**Text excerpt:**

-- -- --

Running Python is possible both on a local machine after installation⁶ and in containerized environments⁷.

For the convenience of running simple scripts, you can use online services such as Python Anywhere, Replit, or use Google Colab as a REPL.

Note

To exit the interpreter's REPL, call the globally available exit() method.

Note

In Python, there is a "ahead of time compilation" stage where the interpreter converts the text version of Python code into bytecode, which is then executed. Such files are stored in the __pycache__ directory, which should not be added to version control repositories by default.

Basic functions

print

One of the fundamental functions in any programming language is the output function.

The print function automatically checks the type of the passed object. If the object is not a string, the function converts its value to a string format. By default, print outputs the result to the standard output stream (sys.stdout), which usually means displaying it on the screen. However, the output stream can be explicitly specified by passing it as an argument when calling the function.

Allen Downey notes a slight difference in function calls between Python 2 and Python 3, specifically the absence of parentheses around arguments in Python 2. However, in Python 3, the format with explicit indication of the output stream through the file argument is used:

Python2

>>> import sys
>>> print(>>sys.stdout, "Hello world\n")

Python3

>>> import sys
>>> print("Hello world\n", file=sys.stdout)

These examples illustrate the syntax for different Python versions, where in Python 2, >> is used to specify the output stream, and in Python 3, the file argument is used for explicitly indicating the output stream.

-- -- --

**Available data:**
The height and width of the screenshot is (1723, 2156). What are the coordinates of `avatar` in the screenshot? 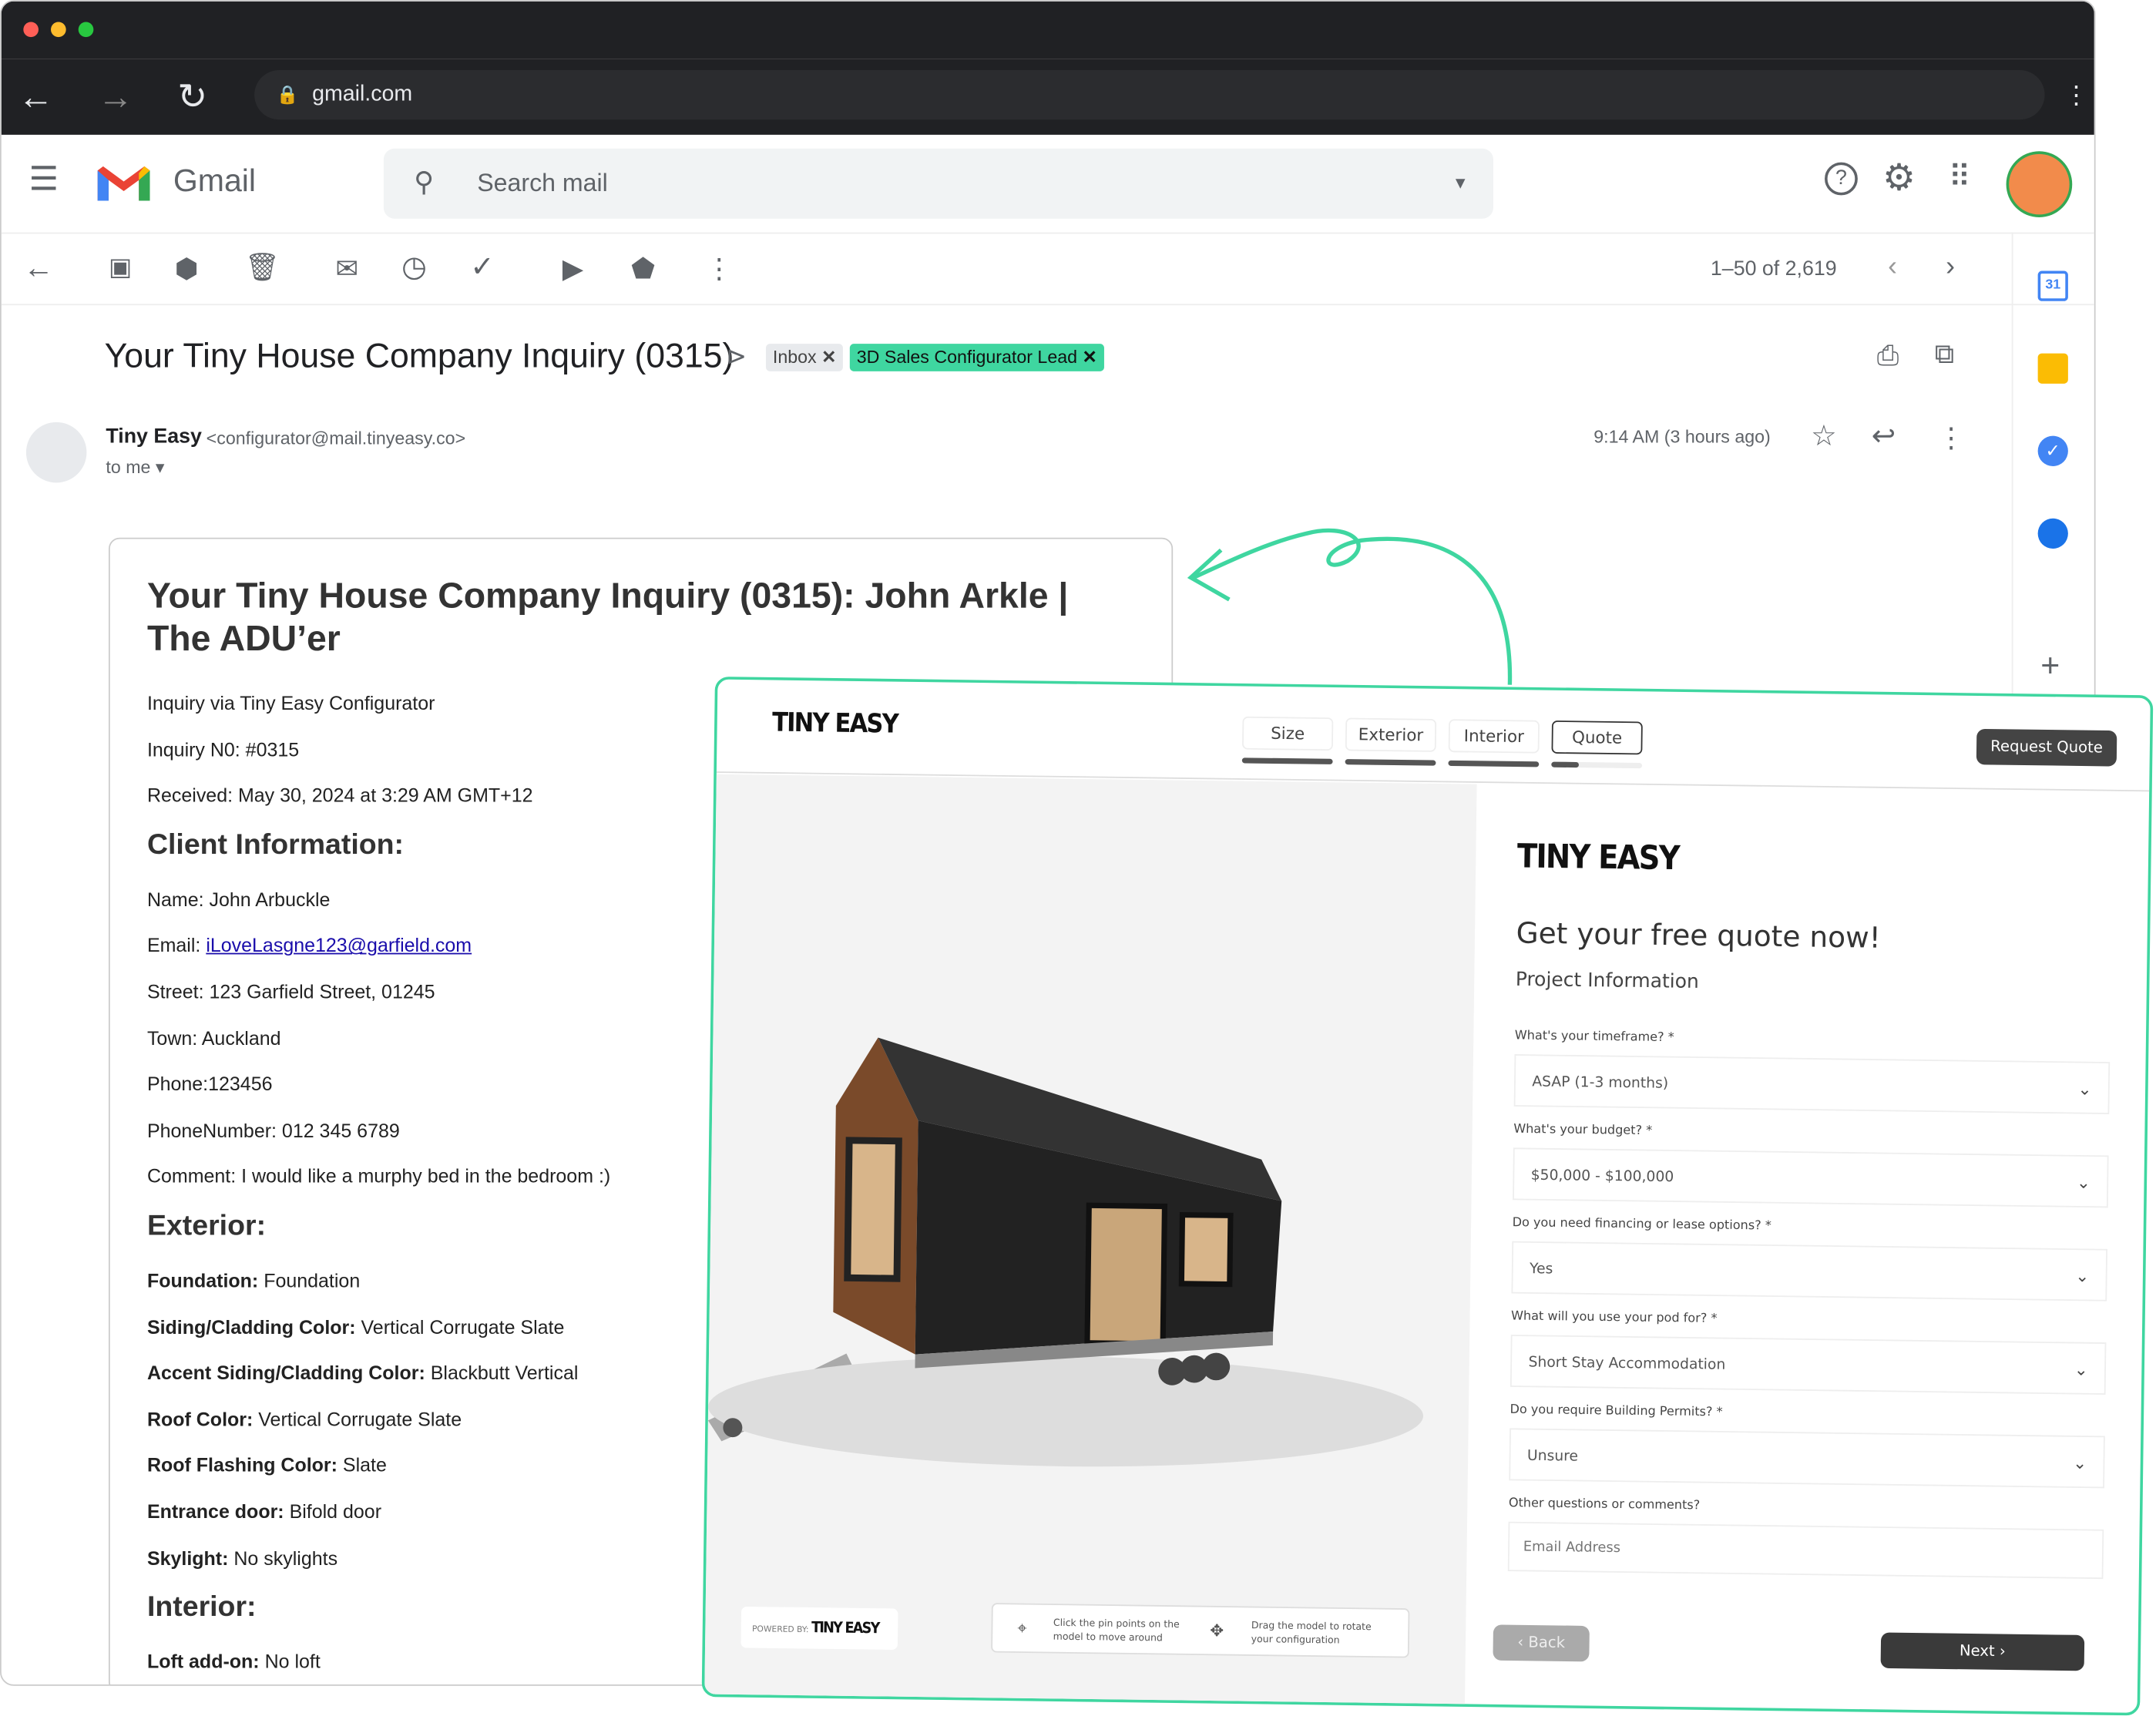 It's located at (2040, 184).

-- -- --

**Exercise details:**
Continue the text on running Python and its print function, starting after its final sentence.

**Answer to the exercise:**
input

In the context of data input in Python, there is the input function⁸. Similar to the print function, input is globally accessible.

The input function allows you to switch the program's execution to a waiting-for-input mode. When input is provided, and the user presses the "Enter" key, input captures all the characters entered earlier. The result is returned as a string.

>>> input("Say my name: ")
Say my name: Mr. White
'Mr. White'

dir

The dir function returns a list of names available in the specified scope⁹. If called without arguments, the current scope is selected. If an object is passed to the function, dir returns a list of its methods and attributes.

help

The built-in help function¹⁰ is a powerful tool, especially in REPL mode. Without arguments, calling the function initiates an interactive documentation index search console. If the name of a function or class is specified, the interpreter will attempt to find the corresponding element among those registered in the current environment and provide help for it.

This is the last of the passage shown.